COMIC BOOK REVIEW: THE THRILLING ADVENTURES OF LOVELACE AND BABBAGE: THE (MOSTLY) TRUE STORY OF THE FIRST COMPUTER / AUTHOR: SYDNEY PADUA / ARTIST: SYDNEY PADUA / PUBLISHER: PANTHEON / RELEASE DATE: OUT NOW
It is generally accepted that Charles Babbage’s Difference Engine was the world’s first proto computer. Even though the name of Charles Babbage doesn’t automatically spring to mind when thinking of historically important figures, many may have some dim recollection of it even if they can’t recall his achievements. Ada Lovelace, however, is a name that probably has no significance to any except those steeped in history. We were certainly unfamiliar with it until we read Sydney Padua’s The Thrilling Adventures of Lovelace and Babbage.
Originally a web-based comic, this is the first time that this curious mix of historical fact and steampunk fiction has been available in hardcopy, and what a handsome volume it makes with its cloth-bound spine and quality paper stock.
Padua clearly has much affection for her protagonists, and for the first twenty or so pages she introduces the historical facts regarding Babbage and Lovelace. Babbage was an egotistical and often an irascible genius prone to fits of rage, and Lovelace was the daughter of Lord Bryon, who herself was a mathematical genius. She had a turbulent childhood with a mother, so terrified that her daughter would follow her father’s decadent path, that she was forced to study maths. As a result, Lovelace was more than Babbage’s intellectual equal with her solving many of the Difference Engine’s operational problems during the planning stage as well as writing proto-programmes. Lovelace died of cancer aged 36 and Babbage’s Difference Engine was never realised.
Padua circumvents these facts by having the Difference Engine become a reality when it becomes a tool to fight crime, allows the pair to take on the American banking system, and open gateways to other dimensions. And there’s a liberal amount of ray gun usage too.
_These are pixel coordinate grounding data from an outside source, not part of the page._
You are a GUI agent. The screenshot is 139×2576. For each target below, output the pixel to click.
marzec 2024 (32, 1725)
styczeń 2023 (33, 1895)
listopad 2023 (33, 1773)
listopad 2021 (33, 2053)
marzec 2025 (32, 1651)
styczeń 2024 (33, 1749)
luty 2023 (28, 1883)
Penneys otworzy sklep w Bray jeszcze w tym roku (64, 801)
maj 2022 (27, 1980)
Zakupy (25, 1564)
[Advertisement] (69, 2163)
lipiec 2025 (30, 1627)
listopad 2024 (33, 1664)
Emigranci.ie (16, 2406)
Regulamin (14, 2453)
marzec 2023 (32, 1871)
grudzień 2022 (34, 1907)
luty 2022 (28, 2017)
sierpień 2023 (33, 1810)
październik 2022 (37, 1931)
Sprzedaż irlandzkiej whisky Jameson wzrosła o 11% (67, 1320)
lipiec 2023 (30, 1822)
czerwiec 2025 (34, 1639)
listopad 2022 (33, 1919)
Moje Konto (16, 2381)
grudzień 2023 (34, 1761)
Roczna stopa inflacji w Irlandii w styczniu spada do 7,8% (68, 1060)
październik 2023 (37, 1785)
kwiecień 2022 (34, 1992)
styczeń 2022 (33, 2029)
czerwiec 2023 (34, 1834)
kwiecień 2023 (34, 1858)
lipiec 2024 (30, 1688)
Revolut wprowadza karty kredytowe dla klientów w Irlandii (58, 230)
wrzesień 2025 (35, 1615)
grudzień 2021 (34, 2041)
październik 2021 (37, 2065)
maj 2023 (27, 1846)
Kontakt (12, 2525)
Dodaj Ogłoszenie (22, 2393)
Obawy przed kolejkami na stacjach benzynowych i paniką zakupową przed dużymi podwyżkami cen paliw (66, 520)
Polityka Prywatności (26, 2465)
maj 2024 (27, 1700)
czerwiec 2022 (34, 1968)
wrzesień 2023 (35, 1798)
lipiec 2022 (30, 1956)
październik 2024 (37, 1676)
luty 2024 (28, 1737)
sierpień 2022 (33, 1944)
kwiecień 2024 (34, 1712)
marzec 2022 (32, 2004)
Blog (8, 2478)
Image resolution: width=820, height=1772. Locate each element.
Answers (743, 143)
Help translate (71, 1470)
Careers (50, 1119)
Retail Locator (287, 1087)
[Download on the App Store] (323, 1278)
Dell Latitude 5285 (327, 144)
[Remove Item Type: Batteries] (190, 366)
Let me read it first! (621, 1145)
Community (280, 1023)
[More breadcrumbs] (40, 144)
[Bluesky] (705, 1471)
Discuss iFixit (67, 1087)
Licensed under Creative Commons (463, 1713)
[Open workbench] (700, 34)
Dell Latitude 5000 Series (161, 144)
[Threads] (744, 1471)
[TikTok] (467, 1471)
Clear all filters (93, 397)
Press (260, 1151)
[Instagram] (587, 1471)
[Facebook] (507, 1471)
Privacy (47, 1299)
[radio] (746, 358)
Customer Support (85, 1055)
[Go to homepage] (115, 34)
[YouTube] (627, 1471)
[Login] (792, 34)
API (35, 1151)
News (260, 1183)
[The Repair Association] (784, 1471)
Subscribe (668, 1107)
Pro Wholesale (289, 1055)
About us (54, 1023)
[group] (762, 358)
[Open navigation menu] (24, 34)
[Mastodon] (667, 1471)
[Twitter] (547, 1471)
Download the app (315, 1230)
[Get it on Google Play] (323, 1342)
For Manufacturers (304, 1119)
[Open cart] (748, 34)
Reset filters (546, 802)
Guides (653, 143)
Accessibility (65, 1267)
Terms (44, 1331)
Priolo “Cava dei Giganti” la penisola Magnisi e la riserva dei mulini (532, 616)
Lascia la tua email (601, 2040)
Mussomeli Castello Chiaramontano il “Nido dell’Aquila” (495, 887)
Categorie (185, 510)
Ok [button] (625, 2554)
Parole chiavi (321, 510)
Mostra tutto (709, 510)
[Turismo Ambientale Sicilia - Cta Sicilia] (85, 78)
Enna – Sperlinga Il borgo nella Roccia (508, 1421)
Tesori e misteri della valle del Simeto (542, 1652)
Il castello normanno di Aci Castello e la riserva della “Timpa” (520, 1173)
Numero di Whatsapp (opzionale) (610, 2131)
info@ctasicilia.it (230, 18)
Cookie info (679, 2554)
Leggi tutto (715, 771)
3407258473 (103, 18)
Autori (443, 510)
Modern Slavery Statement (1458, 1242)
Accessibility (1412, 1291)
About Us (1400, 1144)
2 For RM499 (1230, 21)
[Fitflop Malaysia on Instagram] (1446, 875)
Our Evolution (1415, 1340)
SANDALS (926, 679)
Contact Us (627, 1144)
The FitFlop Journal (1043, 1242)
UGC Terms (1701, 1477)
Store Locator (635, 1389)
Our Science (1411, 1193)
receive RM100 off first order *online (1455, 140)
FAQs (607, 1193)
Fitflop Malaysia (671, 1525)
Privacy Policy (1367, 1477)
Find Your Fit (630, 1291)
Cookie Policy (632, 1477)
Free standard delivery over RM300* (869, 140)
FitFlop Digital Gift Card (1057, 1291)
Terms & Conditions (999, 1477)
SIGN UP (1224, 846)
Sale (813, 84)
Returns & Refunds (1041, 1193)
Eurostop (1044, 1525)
It’s beautifully drawn, with the artwork resembling something that might have appeared in The Strand or any other Victorian publication crossed with a contemporary style cartoon. Padua has clearly undertaken an exhaustive amount of research into Victorian Britain and the lead characters as she uses actual quotes in the exchanges between them. Practically every page has a footnote with interesting, and occasionally not so interesting, facts pertaining to the world as it was then. There’s also excerpts from correspondence and books of that era so you cannot help but learn as you are being entertained.
So it’s not quite a graphic novel, nor is it quite a book, but rather something unique; a tome that is brimming with an astounding amount of visual and cerebral humour that, as you read it, you can almost feel your own mind expanding to the point that you might, just might win a verbal sparring contest against Oscar Wilde.